I spent most of the weekend tossing and turning, my inner monologue bouncing around innate topics like ping pong balls against my skull. What will be this week’s blog topic? Needless to say, when I handed in a paper using Cryptozoological creatures as metaphors for the human psychological need to pursue the unattainable, my Editor was none too pleased. Then she suggested a topic that I admittedly haven’t thought about in nearly 16 years: school. 

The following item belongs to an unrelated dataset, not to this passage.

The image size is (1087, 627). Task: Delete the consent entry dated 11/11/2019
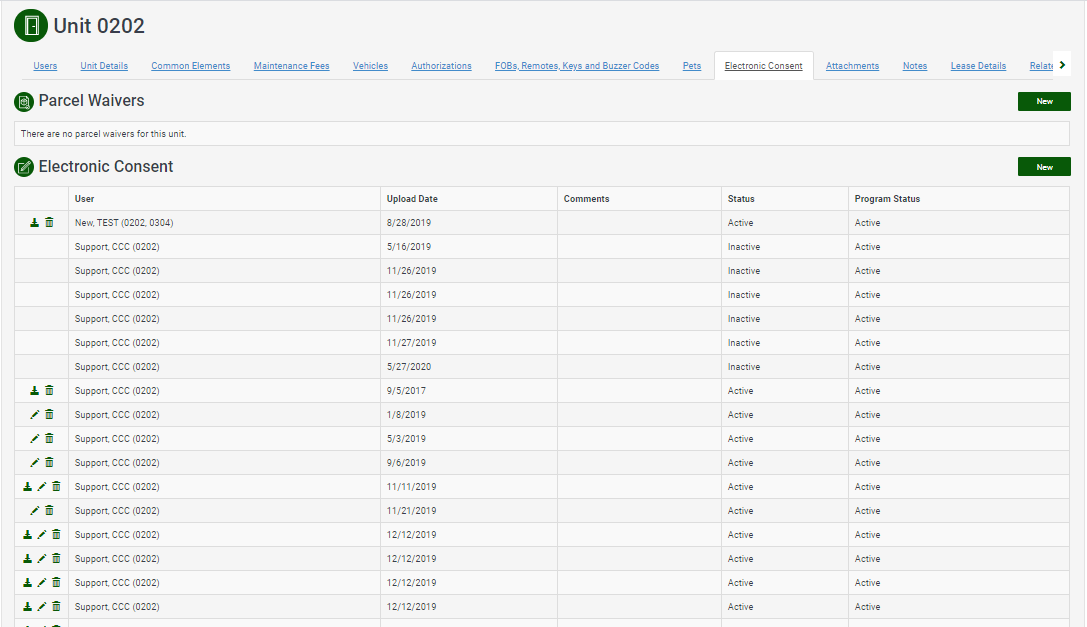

If you have children then you haven’t been afforded the luxury of forgetting the impending school season. Maybe your child is about to begin their very first year. Or maybe they’re on their way to graduation. For everyone else, it’s business as usual. You’ll spend the next couple weeks running through shopping malls and department stores, or scouring the internet, for sneakers, jeans, skirts, tops, and accessories. You’ll look for deals on school supplies at Target or Wal-Mart and remember that kids these days aren’t doing a lot of handwriting only AFTER you’ve spent $200 on pencils, notepads, spiral bound notebooks, markers, sharpeners, highlighters, and folders.
Then there’s the realization that if the kids are going back to school, summer is on its way out. Oh yeah! The days of mowing your lawn, stocking up on pool chemicals, and power washing the deck are coming to a close. In their place, however, you’ll have the pleasure of raking up leaves, composting, and getting done all the last-minute outdoor painting, staining, and organizing you’ve avoided because of the harsh summer sun.
You’ll be driving the kids around for ballgames, dance practice, theatre, and all kinds of fun extracurricular activities. Before you know it, you’ll be carving Jack-O-Lanterns, shoveling snow, singing carols, and welcoming the New Year!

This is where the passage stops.